The meaning of Ferdinand has been interpreted as “bold voyager” composed of German elements of journey and brave. What a fitting name for Ferdinand Magellan.
Ferdinand was more popular in the late 19th century than today, but never became widespread in the US. It ranked at 294 in 1880, the earliest year data is available from the US Social Security Administration. The name continued to hover between the upper 200s, 300s and lower 400s and then started a steady decline in the 1920s. The name left the Top 1000 a few times post World War II and then completely disappeared in 1972.
One could guess at a time when Jason, Chad, and Brent were hitting the scene, Ferdinand might have seemed a bit awkward in that crowd. But now could be a good time for Ferdinand to finally revisit the Top 1000.
To some, Ferdinand might seem not yet ready for this world. But consider Atticus. Atticus was one of the names mentioned in my last post about boy name trends. Atticus is still considered unusual among the general public, but the statistics show many people are warming to Atticus.
Atticus had appeared briefly in the Top 1000 in 1881, and then disappeared for well over a century not emerging again until 2004. But once Atticus hit the Top 1000 again he took off, zooming up the charts over 400 spaces in seven short years.
Determining what a name will do next is nearly impossible. Maybe Atticus will fizzle. But don’t laugh-off Atticus. Off-beat old-fashioned names are stylish among some segments of the US. A little Atticus could be coming to a preschool near you.
And if a preschool can have an Atticus among its rosters, why not a Ferdinand? I’m not the only one who sees Ferdinand’s potential. Babble.com, an online parenting site, includes Ferdinand among its list of “30 monikers inspired by famous explorers.”
I feel Ferdinand would seem like a more comfortable, familiar choice than Atticus for parents seeking an eye-catching, fresh, old-fashioned name. While both names had been absent from the Top 1000 for an extended period post World War II, Ferdinand had been used more extensively during the early part of last century. Yet Ferdinand never become overused, and he has been absent from the mainstream long enough to be fresh again.
I would recommend Ferdinand for parents who like names like Matilda and Clementine for their daughters or Lawrence and Edmund for their sons. I would discourage Ferdinand for parents who have two older sons named Camden and Logan or generally like the more modern style names.
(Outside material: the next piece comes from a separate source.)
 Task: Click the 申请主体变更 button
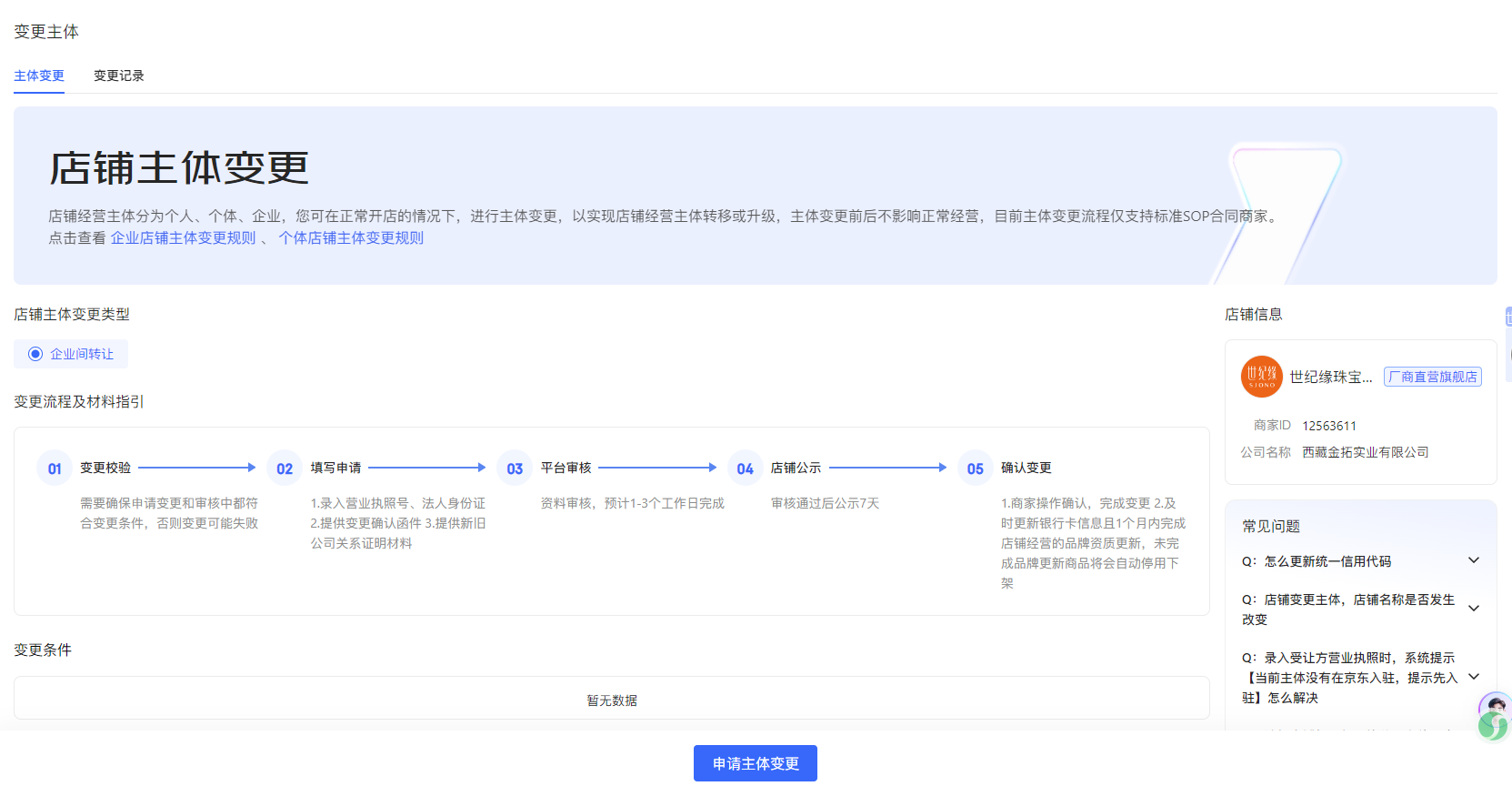pos(755,763)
There is the related Fernando for those with Spanish or Latino heritage or those who happen to like those kinds of names. According to Behind the Name, Ferdinand was actually derived from the Spanish Fernando, perhaps making Fernando the older name.
Both Ferdinand and Fernando can work without nicknames in these times when many parents try to avoid them, but for those who like nicknames both names can be easily be shortened to Ferdie.
And there’s something about a little 18 month Ferdie toddling around that makes me smile.